* [Text extract]

------------------------------------------------

Now we reach the question that motivates this project: what happens when we run the Fermi-Hubbard simulation on real quantum hardware?
The large local run in this project line follows the Q-CTRL/IBM scenario at a concrete scale:
- 60 Hubbard sites;
- 120 fermionic modes, hence 120 qubits;
U/t_h = -2;- 30 Trotter steps;
- final model time
t = 6; - IBM hardware through Fire Opal.
The time relation is simple
\[t=n_{\mathrm{step}}\Delta t\qquad \Delta t=0.2,\quad n_{\mathrm{step}}=30,\quad t=6\]Each Trotter step approximates a small piece of digital time evolution. More steps move us closer to the continuous dynamics, but they also make the circuit deeper.
What was measured?
The hardware returns bitstrings. Those bitstrings must be converted into local observables. In this project, the important quantities are occupation, charge, spin, and double occupancy.
\[n_\uparrow(i)=\langle n_{i,\uparrow}\rangle,\quad n_\downarrow(i)=\langle n_{i,\downarrow}\rangle\\ \mathrm{charge}(i)=n_\uparrow(i)+n_\downarrow(i)\\ \mathrm{spin}(i)=n_\uparrow(i)-n_\downarrow(i)\\ D(i)=\langle n_{i,\uparrow}n_{i,\downarrow}\rangle\]These observables let us read the quantum run as a material-like picture. The x-axis is the site position in the 1D chain. The y-axis is Trotter step or model time. The color can represent charge or spin.
Conceptually, this resembles quantum gas microscope measurements of 1D Fermi-Hubbard chains. It is not the same experiment. A cold-atom figure may show a symmetric local quench around the center, while our digital run shows a global evolution on a 60-site chain. But the language is similar: position, time, charge, and spin.
Timing
For the 120-qubit / 30-step Fire Opal run, the local estimated main+readout circuit execution time is approximately:
33.148928 seconds.
This is not the full human workflow time. It is also not the same as cloud wall time including queueing and service overhead. We therefore have to distinguish three times:
- quantum execution proxy: estimated hardware circuit execution;
- observed action wall time: the visible time taken by the cloud action;
- end-to-end workflow time: preparation, validation, post-processing, and human decisions.
For a fair benchmark, we must state which time we mean. The 33 seconds are most interesting as an execution-time proxy for the quantum route.
Raw or readout corrected?
One unexpected lesson from the local comparison is that readout correction does not automatically improve every observable. For some global quantities, such as total charge, readout correction can help. For local RMSE against a chi256 reference, raw data can sometimes score better.

------------------------------------------------

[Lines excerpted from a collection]
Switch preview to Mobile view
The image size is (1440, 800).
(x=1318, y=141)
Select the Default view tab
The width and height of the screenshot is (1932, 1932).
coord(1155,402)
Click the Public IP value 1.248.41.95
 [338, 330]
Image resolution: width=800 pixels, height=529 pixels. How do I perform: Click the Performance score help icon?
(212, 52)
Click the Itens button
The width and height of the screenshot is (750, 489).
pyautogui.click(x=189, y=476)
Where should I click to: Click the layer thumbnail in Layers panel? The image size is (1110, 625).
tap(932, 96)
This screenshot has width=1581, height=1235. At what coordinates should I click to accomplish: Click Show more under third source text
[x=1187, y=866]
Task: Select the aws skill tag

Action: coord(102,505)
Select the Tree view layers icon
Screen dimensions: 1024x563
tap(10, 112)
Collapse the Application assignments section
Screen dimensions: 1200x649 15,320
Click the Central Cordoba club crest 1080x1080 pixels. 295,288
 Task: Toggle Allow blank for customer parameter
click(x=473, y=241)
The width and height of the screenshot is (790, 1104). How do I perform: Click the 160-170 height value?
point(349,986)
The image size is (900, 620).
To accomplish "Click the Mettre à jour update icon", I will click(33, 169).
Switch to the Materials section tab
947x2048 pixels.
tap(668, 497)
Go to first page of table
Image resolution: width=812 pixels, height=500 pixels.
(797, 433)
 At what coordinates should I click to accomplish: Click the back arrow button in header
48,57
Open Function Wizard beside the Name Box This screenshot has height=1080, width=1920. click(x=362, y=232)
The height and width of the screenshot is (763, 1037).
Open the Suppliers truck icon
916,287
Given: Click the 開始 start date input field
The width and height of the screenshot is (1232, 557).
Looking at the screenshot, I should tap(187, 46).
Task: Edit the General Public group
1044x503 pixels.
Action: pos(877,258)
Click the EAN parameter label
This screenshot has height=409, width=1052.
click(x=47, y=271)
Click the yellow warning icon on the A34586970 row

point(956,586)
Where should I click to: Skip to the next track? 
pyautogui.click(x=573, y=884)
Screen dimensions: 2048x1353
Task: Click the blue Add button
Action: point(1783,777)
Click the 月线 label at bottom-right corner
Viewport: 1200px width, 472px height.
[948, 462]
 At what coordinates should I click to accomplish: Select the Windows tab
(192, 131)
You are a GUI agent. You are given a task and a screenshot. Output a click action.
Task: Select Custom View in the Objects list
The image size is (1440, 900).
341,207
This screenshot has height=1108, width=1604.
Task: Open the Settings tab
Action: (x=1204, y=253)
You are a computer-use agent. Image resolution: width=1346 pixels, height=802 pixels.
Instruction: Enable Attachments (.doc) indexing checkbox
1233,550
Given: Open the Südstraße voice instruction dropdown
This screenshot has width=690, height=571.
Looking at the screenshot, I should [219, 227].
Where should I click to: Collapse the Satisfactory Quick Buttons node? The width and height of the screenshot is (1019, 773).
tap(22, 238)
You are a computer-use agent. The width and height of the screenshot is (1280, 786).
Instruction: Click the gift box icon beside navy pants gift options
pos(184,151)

------------------------------------------------

* [The tasks]
- 1) In the Fermi-Hubbard hardware text, what is the local estimated main+readout circuit execution time for the 120-qubit, 30-step Fire Opal run?
- 2) Write a continuation of the Fermi-Hubbard hardware text, starting after its final sentence.

* [The responses]
- 1) Approximately 33.148928 seconds.

- 2)
That is not a paradox. Error mitigation is not magic. It shifts errors. It may improve a global constraint while worsening some local observables. This is why we need multiple metrics.
Comparison with chi256
The local chi256 MPS reference had a wall time of 9033 seconds. Against that reference, the hardware was not perfect. But it did produce a useful full-instance estimate in a very short quantum execution time.
In the local scoring, the raw hardware route had a better overall score than the readout-corrected route against chi256. That is an important practical point: we should measure the data, not assume that the most corrected variant is always best.
What can we claim?
A cautious statement is
The quantum run quickly gives a useful local observable for a 120-qubit / 60-site Fermi-Hubbard instance. This does not prove that classical methods fail, but it is a concrete time-to-answer benchmark.
What we should not say
- not that all classical computers are beaten;
- not that the full wavefunction has been simulated;
- not that noise no longer matters;
- not that the local run fully reproduces the Q-CTRL paper claim.
What we can say
- the circuit runs on real hardware;
- the observables are material-like and interpretable;
- the timing is interesting relative to local classical references;
- the comparison becomes fair only when tensor networks and Majorana propagation are included.
This makes the quantum run the middle of the story, not the end. The next question is: how hard can classical methods fight back?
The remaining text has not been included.